Le pari de notre congrès de 1970, c’est tout autre chose. Il est de prendre en compte réellement la donnée historique fondamentale selon laquelle, après cent cinquante ans de luttes du mouvement ouvrier, nulle part dans le monde n’existe de socialisme dans la liberté. La recherche de la CFDT n’est cependant pas isolée ; elle rejoint les efforts de ceux des socialistes Scandinaves qui tentent de dépasser, dans l’action pour une autre organisation du travail, les limites de la social-démocratie. Elle rejoint la lutte unitaire du mouvement ouvrier italien cherchant une voie nouvelle pour dépasser l’impasse. Elle rejoint l’action des communistes yougoslaves pour briser le stalinisme à la racine, c’est-à-dire dès le processus de travail.

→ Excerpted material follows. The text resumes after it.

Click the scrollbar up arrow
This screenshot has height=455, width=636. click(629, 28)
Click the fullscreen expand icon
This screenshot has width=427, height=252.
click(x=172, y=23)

Quand des intervenants jugent notre stratégie réformiste, c’est par rapport à quelle orthodoxie, à quelle norme révolutionnaire ?

Qui est conservateur, de celui qui nous demande de reprendre une logique de l’échec, hélas surabondamment démontrée par l’Histoire, ou de celui qui propose le refus radical de toute démagogie, le choix radicalement nouveau d’une logique de luttes sociales qui lie l’action contre le capitalisme et l’action consciente de masse, dès aujourd’hui, pour l’autodétermination, pour un autre mode de vie ?

Qui est révolutionnaire ? Celui qui nous reproche sans cesse de ne pas proclamer la nécessité de la rupture mais qui la renvoie à après-demain, quand la gauche aura le pouvoir d’État, ou celui qui, avec le congrès de 1970, retrouvant les sources du syndicalisme et du socialisme, affirme qu’il n’y a aucun raccourci de possible pour l’émancipation des travailleurs. Elle ne peut découler d’une avant-garde politique ou syndicale, car elle ne se fera que si elle est l’œuvre des travailleurs eux-mêmes.

Nous sommes conscients des énormes pesanteurs extérieures et intérieures qui s’opposent à cette stratégie définie par nos congrès et encore si mal appliquée. Ces pesanteurs se trouvent d’ailleurs plus ou moins en chacun de nous. Ce que nous pouvons au moins demander, c’est que l’on ne travestisse pas nos positions, et que ceux qui prennent le risque de faire échouer notre démarche autogestionnaire mesurent leur responsabilité.

Depuis plus d’un an, depuis notre volonté d’en revenir à notre stratégie fondamentale, tout sert de prétexte à la contre-offensive de ceux qui s’y opposent.

Une déclaration malhabile sera tournée en dérision, l’appel à la lucidité sera confondu avec l’acceptation de l’austérité, l’analyse concrète du terrain avec l’abandon des grandes visions d’avenir.

Et cependant, depuis plus d’un an, nous résistons à tout cela, malgré le fait que bien des militants accordent plus d’importance aux déformations et interprétations des informations extérieures qu’à ce que dit la presse confédérale. Nous résistons parce que nous savons que la CFDT n’a pas d’autre raison d’être que d’ouvrir un débouché au mouvement ouvrier, parce que depuis trente ans le chemin parcouru, malgré les détours, montre le sens de notre histoire.

La politique d’action à ce congrès est-elle au-dessus de nos forces ? Nous espérons, nous, que ce n’est pas le cas. Mais qui a jamais cru que la marche au socialisme autogestionnaire se ferait sans un formidable effort sur nous-mêmes et d’abord sans un effort d’unité interne et de progrès de toute la CFDT ?

Si cette politique d’action rencontre votre accord, la CFDT sortira de son 38e Congrès dans la cohésion et l’allant d’une dynamique retrouvée, d’une dynamique unitaire au plan syndical comme à celui de l’union des forces populaires.

Alors le congrès de Brest aura bien le sens que vous propose le Bureau national, celui du retour à l’espoir.

« Réponse d’Edmond Maire aux intervenants, 8-12 mai 1979 », in Edmond Maire, Reconstruire l’espoir, interventions publiques, 1978-1979, Paris, Éd. du Seuil, 1980, p. 110-114.